Community TTS Benchmark Covers All Major Local Text-to-Speech Tools as of May 2026

AI news: Community TTS Benchmark Covers All Major Local Text-to-Speech Tools as of May 2026

A community-built benchmark now covers most known text-to-speech (TTS) tools - software that converts written text into spoken audio - available as of May 2026. The tts-bench project on GitHub includes measured results for Windows and Mac hardware, with Linux testing currently in progress on additional hardware configurations.

The project was built to fill a gap that anyone evaluating TTS options has run into. Most comparisons are either vendor-produced demos or informal listener tests that don't tell you anything about speed, resource usage, or how a model performs on your specific hardware. Results are presented in an HTML page designed for easy cross-model comparison.

The Case for Running TTS Locally

The benchmark is focused on local TTS - models you run on your own machine rather than sending text to a cloud API. That matters for several practical reasons. Text processed locally never leaves your machine, which is relevant for sensitive documents or legal transcripts. It also removes per-character API pricing and rate limits from workflows that generate high volumes of audio output.

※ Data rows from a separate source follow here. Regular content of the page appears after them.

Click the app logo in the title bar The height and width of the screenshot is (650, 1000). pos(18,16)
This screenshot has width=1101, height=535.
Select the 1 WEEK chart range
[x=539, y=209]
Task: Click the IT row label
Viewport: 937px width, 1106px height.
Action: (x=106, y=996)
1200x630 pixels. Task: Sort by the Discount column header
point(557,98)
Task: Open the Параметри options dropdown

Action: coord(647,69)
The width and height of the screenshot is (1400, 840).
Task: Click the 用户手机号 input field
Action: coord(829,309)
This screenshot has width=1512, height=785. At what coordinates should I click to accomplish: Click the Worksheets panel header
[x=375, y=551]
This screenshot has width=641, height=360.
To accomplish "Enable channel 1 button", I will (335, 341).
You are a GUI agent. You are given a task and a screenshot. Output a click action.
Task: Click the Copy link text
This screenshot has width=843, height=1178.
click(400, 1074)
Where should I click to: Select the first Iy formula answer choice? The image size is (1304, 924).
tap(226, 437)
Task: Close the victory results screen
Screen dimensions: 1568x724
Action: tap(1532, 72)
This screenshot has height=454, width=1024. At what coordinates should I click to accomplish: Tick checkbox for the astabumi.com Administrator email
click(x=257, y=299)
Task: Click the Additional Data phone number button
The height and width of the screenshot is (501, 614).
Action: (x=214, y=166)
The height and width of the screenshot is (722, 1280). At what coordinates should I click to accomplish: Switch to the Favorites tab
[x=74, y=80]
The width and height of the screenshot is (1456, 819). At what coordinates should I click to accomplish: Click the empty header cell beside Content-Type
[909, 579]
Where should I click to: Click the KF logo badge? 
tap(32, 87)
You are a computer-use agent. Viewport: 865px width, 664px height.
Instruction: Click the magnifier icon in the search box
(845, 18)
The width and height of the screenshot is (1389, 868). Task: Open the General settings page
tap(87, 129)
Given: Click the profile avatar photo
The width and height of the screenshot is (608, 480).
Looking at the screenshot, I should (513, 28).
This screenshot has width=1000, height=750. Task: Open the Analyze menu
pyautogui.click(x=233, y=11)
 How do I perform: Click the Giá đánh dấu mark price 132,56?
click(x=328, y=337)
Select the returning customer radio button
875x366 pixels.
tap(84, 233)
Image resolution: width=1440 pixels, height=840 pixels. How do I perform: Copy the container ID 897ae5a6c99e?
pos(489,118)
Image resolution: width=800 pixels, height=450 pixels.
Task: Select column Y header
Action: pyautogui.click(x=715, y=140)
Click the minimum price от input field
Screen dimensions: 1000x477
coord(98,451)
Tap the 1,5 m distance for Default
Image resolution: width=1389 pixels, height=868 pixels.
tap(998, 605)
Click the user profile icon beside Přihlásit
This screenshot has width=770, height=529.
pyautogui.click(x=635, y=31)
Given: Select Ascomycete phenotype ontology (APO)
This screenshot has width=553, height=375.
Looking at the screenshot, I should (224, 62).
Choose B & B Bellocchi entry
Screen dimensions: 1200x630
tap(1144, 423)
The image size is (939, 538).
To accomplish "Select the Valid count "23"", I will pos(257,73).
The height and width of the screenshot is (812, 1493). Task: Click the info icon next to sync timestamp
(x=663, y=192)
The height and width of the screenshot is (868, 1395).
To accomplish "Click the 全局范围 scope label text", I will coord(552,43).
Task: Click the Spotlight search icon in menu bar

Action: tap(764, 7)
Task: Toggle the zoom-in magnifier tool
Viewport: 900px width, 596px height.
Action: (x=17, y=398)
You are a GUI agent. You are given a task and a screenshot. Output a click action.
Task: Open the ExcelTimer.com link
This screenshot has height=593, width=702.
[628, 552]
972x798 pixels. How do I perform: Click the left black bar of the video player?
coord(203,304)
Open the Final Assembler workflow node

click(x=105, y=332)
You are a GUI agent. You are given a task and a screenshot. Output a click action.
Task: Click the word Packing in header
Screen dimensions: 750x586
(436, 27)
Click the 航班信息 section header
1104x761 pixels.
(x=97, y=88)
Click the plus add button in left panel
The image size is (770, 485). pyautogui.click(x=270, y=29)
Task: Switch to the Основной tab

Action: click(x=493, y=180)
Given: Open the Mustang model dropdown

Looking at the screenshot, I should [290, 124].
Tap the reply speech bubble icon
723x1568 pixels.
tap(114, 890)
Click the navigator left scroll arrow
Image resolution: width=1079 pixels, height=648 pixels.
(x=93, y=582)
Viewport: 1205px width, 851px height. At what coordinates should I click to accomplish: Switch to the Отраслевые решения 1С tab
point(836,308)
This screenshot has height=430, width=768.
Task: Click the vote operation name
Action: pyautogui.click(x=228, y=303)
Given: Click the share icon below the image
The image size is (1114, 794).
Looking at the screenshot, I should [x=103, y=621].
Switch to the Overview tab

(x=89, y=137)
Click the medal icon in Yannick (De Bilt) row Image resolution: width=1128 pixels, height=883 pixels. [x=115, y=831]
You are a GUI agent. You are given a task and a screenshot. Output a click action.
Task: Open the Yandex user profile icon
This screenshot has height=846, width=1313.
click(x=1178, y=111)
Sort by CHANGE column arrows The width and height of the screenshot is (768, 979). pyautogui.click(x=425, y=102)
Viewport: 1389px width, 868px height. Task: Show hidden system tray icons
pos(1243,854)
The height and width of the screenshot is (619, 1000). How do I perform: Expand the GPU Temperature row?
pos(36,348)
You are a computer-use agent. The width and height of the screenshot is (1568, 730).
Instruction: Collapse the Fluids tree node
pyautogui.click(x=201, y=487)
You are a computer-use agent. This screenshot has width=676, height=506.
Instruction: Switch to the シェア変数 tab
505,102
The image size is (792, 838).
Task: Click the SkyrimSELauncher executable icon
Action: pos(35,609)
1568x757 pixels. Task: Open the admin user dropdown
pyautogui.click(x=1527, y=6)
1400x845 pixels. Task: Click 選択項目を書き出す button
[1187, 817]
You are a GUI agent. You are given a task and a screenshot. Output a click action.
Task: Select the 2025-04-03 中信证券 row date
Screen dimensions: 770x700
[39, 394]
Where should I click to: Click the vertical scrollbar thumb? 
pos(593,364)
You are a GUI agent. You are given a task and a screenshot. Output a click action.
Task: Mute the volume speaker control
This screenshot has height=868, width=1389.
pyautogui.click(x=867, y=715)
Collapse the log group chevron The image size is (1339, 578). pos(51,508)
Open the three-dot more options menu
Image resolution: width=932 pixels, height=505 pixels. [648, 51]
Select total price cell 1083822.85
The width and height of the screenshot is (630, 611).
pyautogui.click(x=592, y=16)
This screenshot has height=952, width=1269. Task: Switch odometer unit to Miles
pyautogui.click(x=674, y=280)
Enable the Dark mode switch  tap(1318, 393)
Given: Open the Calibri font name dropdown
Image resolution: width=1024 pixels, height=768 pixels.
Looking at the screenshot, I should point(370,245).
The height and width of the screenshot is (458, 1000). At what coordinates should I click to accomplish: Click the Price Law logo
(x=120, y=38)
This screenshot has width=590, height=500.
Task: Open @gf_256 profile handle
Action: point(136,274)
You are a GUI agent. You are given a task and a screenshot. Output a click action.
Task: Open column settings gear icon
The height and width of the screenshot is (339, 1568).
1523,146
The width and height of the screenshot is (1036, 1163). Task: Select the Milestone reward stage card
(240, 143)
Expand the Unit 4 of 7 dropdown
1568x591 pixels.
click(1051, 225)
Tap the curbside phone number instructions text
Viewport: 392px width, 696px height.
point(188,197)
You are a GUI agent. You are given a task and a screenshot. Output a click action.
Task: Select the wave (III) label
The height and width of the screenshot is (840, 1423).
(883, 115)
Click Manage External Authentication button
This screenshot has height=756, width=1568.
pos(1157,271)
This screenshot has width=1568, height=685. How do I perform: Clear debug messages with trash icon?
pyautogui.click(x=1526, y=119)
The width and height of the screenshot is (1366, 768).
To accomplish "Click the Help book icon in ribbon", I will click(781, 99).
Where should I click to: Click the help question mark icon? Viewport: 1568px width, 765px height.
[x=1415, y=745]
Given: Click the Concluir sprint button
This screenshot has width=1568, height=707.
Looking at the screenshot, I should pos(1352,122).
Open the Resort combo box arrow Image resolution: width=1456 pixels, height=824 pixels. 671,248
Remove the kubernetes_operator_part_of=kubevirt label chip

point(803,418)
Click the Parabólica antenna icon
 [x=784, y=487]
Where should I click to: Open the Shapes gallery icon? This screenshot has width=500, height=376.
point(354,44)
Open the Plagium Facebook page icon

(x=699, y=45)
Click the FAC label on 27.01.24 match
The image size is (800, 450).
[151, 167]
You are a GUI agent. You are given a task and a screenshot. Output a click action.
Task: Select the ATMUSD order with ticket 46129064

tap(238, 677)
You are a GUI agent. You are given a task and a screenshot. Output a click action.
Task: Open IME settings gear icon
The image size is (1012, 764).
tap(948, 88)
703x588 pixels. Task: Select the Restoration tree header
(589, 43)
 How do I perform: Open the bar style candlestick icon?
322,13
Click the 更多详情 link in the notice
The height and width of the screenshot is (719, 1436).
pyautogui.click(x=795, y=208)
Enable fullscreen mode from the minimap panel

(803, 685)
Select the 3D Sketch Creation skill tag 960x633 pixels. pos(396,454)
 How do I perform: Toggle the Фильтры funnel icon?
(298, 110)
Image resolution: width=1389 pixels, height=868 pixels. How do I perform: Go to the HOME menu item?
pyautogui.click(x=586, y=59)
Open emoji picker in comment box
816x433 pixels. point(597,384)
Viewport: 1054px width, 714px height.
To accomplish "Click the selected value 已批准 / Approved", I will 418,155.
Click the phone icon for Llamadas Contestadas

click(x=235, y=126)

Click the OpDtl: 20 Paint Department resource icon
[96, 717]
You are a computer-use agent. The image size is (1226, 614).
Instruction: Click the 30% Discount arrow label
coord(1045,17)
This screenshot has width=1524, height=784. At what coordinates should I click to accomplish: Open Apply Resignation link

Local TTS quality has improved enough in the past year that the question has shifted from "can consumer hardware run a decent TTS model?" to "which model is fastest and most accurate on my specific setup?" A model that performs well on an Apple Silicon Mac may behave differently on a Windows machine with a mid-range GPU - exactly the kind of hardware-specific data this benchmark captures.

The project is a solo effort without organizational backing, so its update cadence depends entirely on one person's continued involvement. That's worth keeping in mind before building a tool selection decision around it. But as a current snapshot of the local TTS landscape, it's a more honest starting point than vendor benchmarks - and it covers hardware configurations that most formal evaluations skip entirely.